* _Schriftliche Aufgabe A_: Prüfe bitte, ob die folgenden Aussagen mit dem Text über das Nussknacker-Ballett übereinstimmen, und belege jedes Ja oder Nein mit einem wörtlichen Zitat daraus: (i) Edward Clug und Jürgen Rose begegneten sich zum ersten Mal am 16. Dezember 2019. (ii) Clug sieht in seiner Choreografie zwölf Rollen für Kinder vor. (iii) Der Walnussbaum in der Waldszene ist von Rose von Hand gezeichnet.
* _Schriftliche Aufgabe B_: Schreibe eine Fortsetzung des Textes über das Nussknacker-Ballett, die an seinen letzten Satz anschließt.

* _Textauszug_:
%%

Von vornherein stand fest, dass das Stück nicht nur Kinder mit ansprechen, sondern auch im Tanz die verschiedenen Altersstufen der John Cranko Schule einbeziehen sollte. 16 Rollen für Kinder in insgesamt drei Besetzungen hat Clug in seiner Choreografie jetzt vorgesehen – sie werden mit Sicherheit dazu beitragen, dass es den Ballettschulen in der Region Stuttgart künftig an Nachwuchs nicht mangeln dürfte...

Dass Walnüsse in diesem Ballett eine zentrale Rolle spielen, geht auf die erste Begegnung zwischen Edward Clug und Jürgen Rose am 16. Dezember 2019 zurück. Dabei, so berichtet Vivien Arnold im Programmheft, legte Clug einige Walnüsse aus seinem Garten auf den Tisch und meinte: „Ich finde, der Nussknacker hat viel mit diesen Nüssen zu tun.“ Jürgen Rose griff diese Idee nur zu gern auf – denn mit Nüssen lässt sich, noch dazu mit dem Stoff aus E.T.A. Hoffmanns Märchenwelt, trefflich etwas anstellen auf der Bühne. Und so tauchen die Nüsse wie ein Leitfaden immer wieder auf – mal klein und handlich wie ein Spielzeug, mal überdimensioniert groß wie Berge, mal bedrohlich, mal in viele Bruchstücke zertrümmert. Das ewige Kind in Jürgen Rose konnte seiner Fantasie freien Lauf lassen – was darf sich da doch alles auf der Bühne tummeln: die Familie Stahlbaum und deren Freunde samt großer Kinderschar, die Mäuse und ihr König, Zinnsoldaten, Schmetterlinge, Waldfeen, ein Drache, ein Rehbock, ein Hirsch, zwei Eichhörnchen, 16 fragile Waldfeen und ihre Königin, drei Toreros, Harlekins, russische Matroschkas und Kosaken, zwei Kamele, sechs Käfer und ihr Anführer. Der nussbaumfarbene Bühnenraum, den an der rechten Wand ein echtes Hirschgeweih schmückt, gibt einen wunderbar wandlungsfähigen Rahmen. Später öffnet sich der Bühnenraum für eine lichte Waldszene mit einem von Rose von Hand gezeichneten Walnussbaum, der sich scherenschnittartig gegen den hellen Hintergrund abhebt und im 2. Akt dann für drei riesengroße, variabel einsetzbare Nüsse. Die Kostüme sind wie immer kleine Kunstwerke für sich – jedes anders, jedes speziell auf seine Art, ein Augenschmaus!

%%

* _Bereitgestellte Daten_:
%%

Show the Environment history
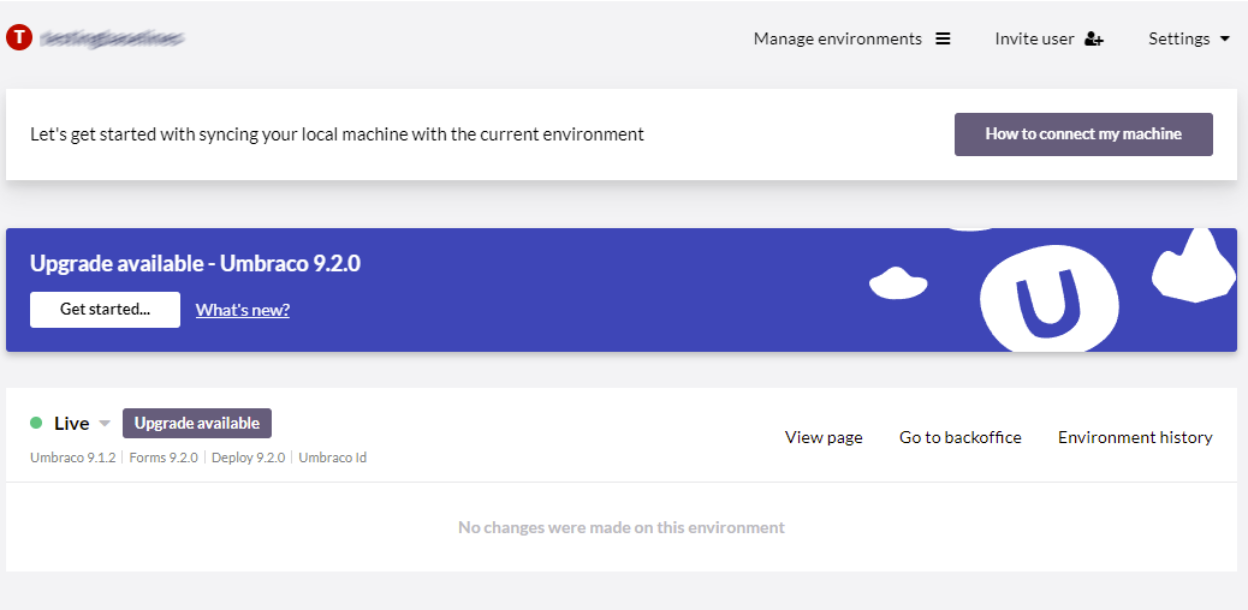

%%

* _Endgültige Antwort A_:
(i) Ja: „auf die erste Begegnung zwischen Edward Clug und Jürgen Rose am 16. Dezember 2019 zurück“
(ii) Nein: „16 Rollen für Kinder in insgesamt drei Besetzungen hat Clug in seiner Choreografie jetzt vorgesehen“
(iii) Ja: „mit einem von Rose von Hand gezeichneten Walnussbaum“

* _Endgültige Antwort B_:
Jürgen Rose hat mit dieser Ausstattung wohl sein letztes großes Werk abgeliefert. Eine so aufwändige Arbeit – die Entwicklung der Produktion hat sich über drei Jahre hingezogen – ist dem mittlerweile 85-Jährigen kräftemäßig vielleicht so auch nicht mehr zuzumuten, ganz abgesehen davon, dass es kaum noch Häuser gibt, die sich einen solchen Aufwand leisten wollen oder können. Und so mischte sich in den Jubel über diese gelungene neue Nussknacker-Version auch ein Gutteil Melancholie und Wehmut, dass das ungeheuer vielfältige und umfangreiche Werk dieses wunderbaren Bühnenkünstlers tatsächlich endlich sein soll. Kaum vorstellbar...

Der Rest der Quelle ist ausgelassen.